### Task description
Can you reproduce the material word for word, from the line containing "1000x1000 pixels." through the end, including both that line and the last one?

* * * *

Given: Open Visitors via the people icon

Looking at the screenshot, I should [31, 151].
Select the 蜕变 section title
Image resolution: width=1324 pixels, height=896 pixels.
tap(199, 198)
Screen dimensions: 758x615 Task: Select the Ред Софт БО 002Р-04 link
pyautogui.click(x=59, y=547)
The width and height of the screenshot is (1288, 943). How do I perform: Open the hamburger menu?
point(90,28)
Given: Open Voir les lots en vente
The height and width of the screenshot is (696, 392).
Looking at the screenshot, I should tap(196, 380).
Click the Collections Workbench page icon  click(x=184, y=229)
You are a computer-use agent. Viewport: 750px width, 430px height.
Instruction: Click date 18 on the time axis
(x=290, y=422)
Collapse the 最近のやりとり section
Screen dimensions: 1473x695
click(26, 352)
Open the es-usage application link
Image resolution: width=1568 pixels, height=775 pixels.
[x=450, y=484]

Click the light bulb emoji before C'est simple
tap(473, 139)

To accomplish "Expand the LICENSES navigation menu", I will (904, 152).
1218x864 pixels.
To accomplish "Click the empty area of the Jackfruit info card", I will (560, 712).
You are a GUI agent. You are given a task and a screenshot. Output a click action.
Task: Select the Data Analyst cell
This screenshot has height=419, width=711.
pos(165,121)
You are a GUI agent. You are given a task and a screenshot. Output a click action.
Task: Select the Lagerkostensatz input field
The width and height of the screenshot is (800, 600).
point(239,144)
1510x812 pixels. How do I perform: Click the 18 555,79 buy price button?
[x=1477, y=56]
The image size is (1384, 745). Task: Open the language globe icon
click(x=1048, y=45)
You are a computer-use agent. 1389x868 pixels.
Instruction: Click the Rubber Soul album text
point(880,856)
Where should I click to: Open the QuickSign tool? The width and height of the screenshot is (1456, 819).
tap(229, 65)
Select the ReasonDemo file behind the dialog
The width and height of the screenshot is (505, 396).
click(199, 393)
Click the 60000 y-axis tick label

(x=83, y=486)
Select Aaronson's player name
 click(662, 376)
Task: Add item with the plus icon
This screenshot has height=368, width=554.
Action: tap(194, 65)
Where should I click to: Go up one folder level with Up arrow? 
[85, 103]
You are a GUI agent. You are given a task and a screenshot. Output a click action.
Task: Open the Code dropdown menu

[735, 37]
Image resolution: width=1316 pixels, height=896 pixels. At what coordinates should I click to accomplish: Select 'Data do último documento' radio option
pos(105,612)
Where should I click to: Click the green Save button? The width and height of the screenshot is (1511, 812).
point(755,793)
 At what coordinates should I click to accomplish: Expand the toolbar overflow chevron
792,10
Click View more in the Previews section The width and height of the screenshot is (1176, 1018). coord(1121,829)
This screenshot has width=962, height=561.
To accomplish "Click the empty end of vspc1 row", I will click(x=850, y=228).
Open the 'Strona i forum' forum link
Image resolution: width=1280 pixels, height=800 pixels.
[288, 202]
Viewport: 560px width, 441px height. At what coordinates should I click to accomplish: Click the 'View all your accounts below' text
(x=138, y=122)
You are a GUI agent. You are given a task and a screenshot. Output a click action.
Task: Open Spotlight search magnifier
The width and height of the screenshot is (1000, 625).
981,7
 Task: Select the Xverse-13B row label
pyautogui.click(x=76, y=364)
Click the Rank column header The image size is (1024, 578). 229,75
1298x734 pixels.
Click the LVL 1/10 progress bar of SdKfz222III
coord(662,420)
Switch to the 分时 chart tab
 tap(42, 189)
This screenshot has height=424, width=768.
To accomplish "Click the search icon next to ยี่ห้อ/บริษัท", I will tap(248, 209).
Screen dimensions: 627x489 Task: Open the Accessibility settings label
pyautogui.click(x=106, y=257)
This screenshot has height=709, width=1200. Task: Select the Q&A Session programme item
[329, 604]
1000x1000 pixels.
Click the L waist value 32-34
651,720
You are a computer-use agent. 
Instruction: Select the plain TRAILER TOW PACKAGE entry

* * * *

### Task solution
1000x1000 pixels.
Click the L waist value 32-34
651,720
You are a computer-use agent. 
Instruction: Select the plain TRAILER TOW PACKAGE entry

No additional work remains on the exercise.